Your instructions: Please extract the passage of the soundtrack essay from "SOUNDTRACK OF A" to "in everyone’s life.", copying it word for word.

--- Source document Enclosed Below ---

Thursday, June 2, 2016

SOUNDTRACK OF A LIFE



Beach Sounds, Wrightsville Beach, NC

Have you ever stopped the music, grabbed the nearest chair, put your life on rewind and just reflected about the soundtrack of your life? As life moves along we’re exposed to a plethora of sounds and many of them become woven into the tapestry of our being. They’re as much a part of our life as the familiar places and comfort food we enjoy. And all of the non-verbal sounds including instrumental music are part of the universal language in everyone’s life.

The obvious first impression is all the music that has shaped who you are and who you will still become. Early childhood music and songs still ring with nostalgia when you attend a children’s choir performance. Then there’s the popular music that became an obsession during our teen years. I grew to appreciate the Beach Boys, Bob Marley and James Taylor much more after we moved to the Carolina’s. That was followed by possibly more reserved jazz, classical or even alternative sounds. Our senior years hopefully are filled with a wide variety of music including the recall of old hymns to complete a life well lived. That certainly includes listening to the comfort music that conjures up many of our milestone moments and experiences of the past. In fact, last year marked the first time in U.S. history that catalogue albums out sold new releases. Nostalgia is in the air waves!

--- End of Enclosed Source document ---
--- Data listing Enclosed Below ---

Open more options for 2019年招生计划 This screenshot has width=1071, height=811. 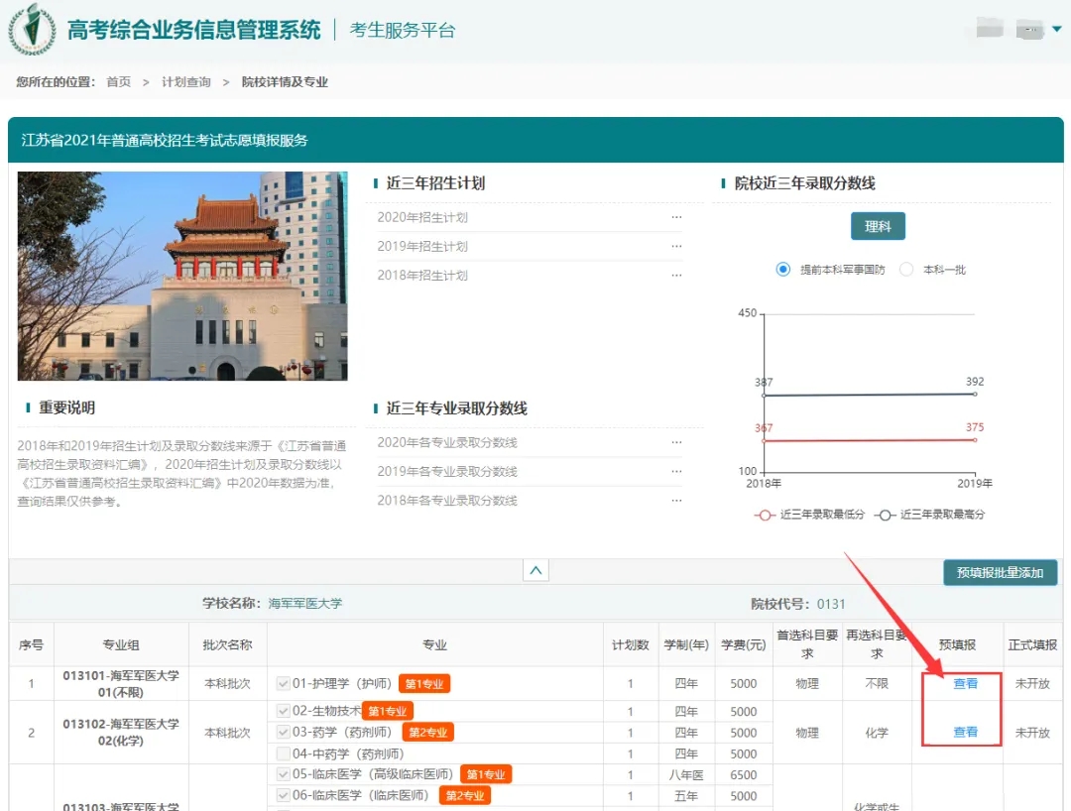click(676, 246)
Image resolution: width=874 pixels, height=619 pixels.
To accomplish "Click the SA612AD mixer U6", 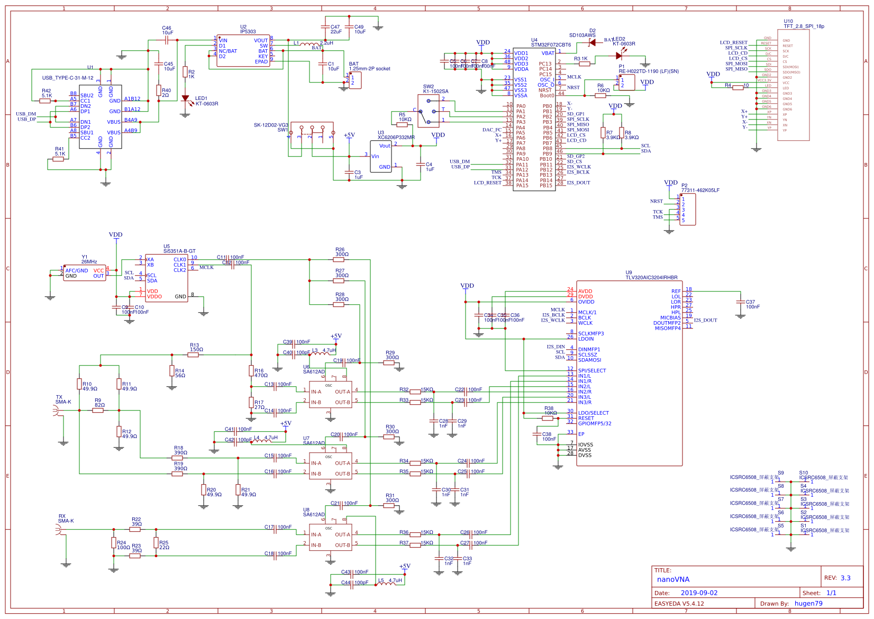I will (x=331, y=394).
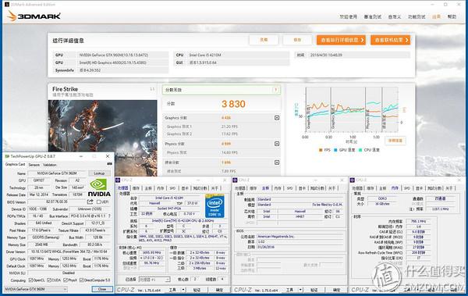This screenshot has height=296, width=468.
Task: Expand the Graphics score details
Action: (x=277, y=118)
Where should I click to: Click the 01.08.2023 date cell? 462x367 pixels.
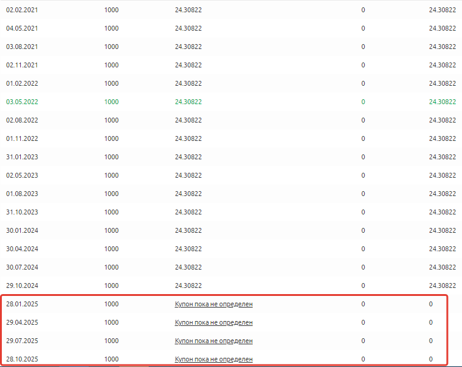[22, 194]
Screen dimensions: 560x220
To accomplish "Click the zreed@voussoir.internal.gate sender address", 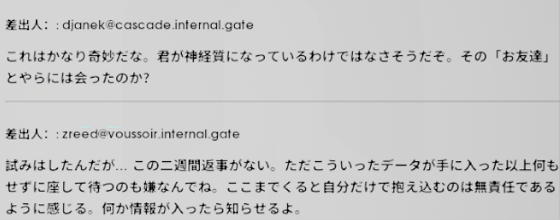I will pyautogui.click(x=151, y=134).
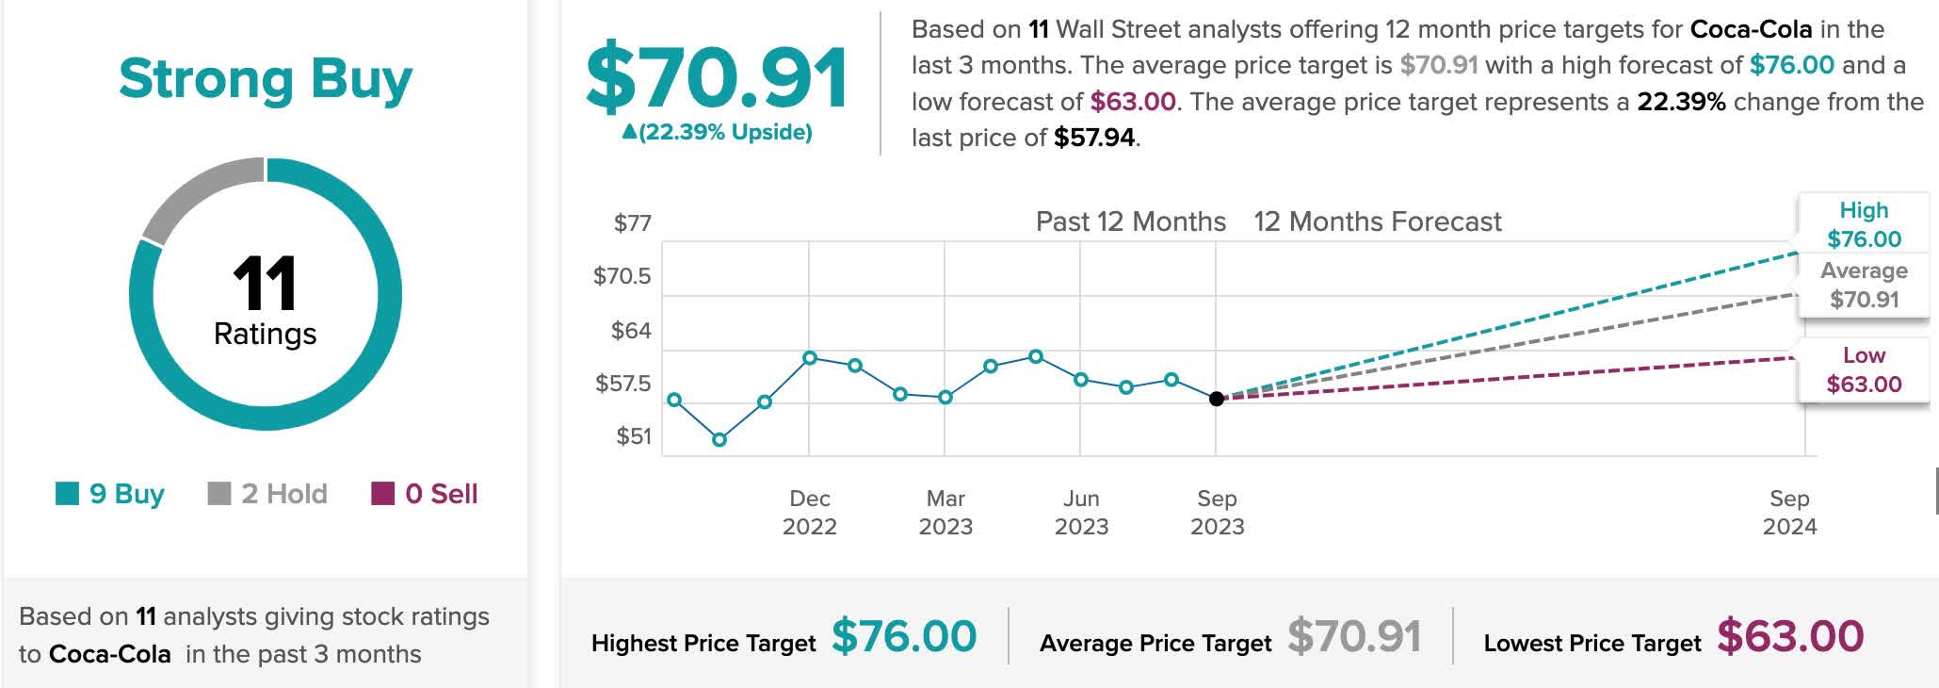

--- End of Enclosed Data listing ---

Output of the task:
SOUNDTRACK OF A LIFE



Beach Sounds, Wrightsville Beach, NC

Have you ever stopped the music, grabbed the nearest chair, put your life on rewind and just reflected about the soundtrack of your life? As life moves along we’re exposed to a plethora of sounds and many of them become woven into the tapestry of our being. They’re as much a part of our life as the familiar places and comfort food we enjoy. And all of the non-verbal sounds including instrumental music are part of the universal language in everyone’s life.